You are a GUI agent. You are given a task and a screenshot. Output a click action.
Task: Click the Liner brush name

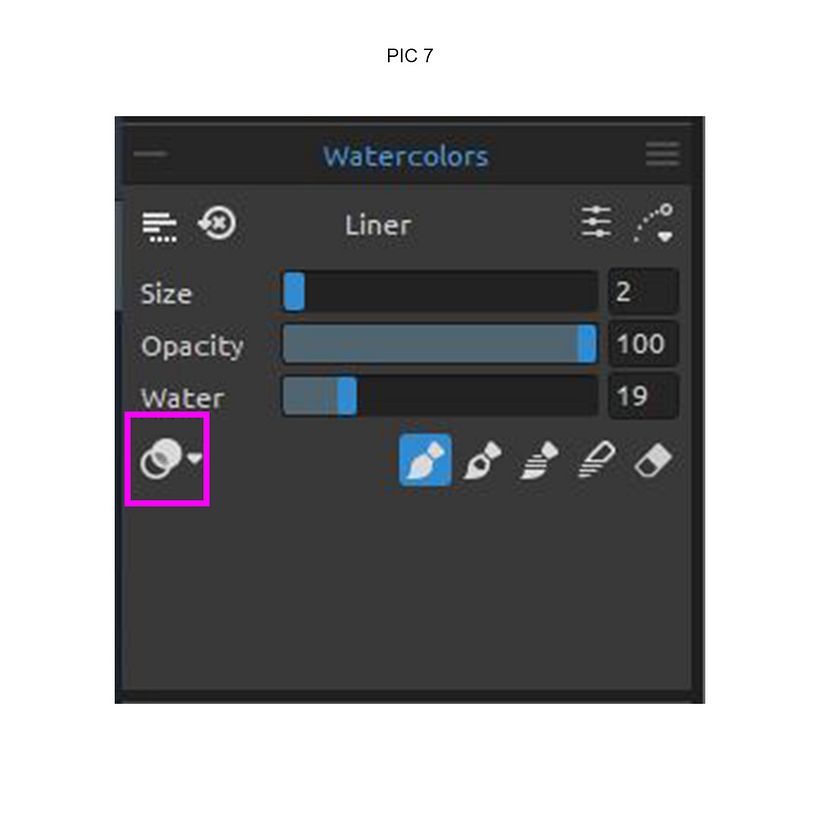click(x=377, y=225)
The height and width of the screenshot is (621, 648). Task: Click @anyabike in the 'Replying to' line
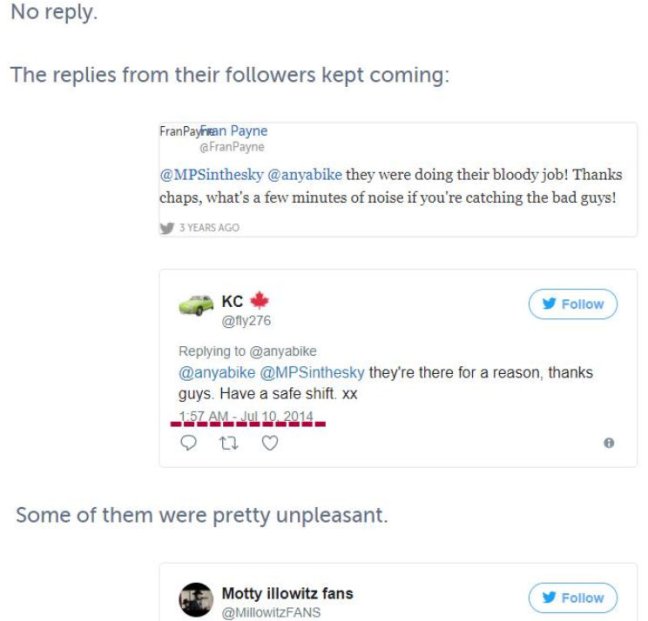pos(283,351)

» **Short problem**
Could you rewrite everything from the line containing "The height and" down to the end of the records in full, adding 66 to every coordinate in the answers? Leave the pictures out.

» **Finished answer**
The height and width of the screenshot is (621, 648). Task: Click @anyabike in the 'Replying to' line
pos(349,417)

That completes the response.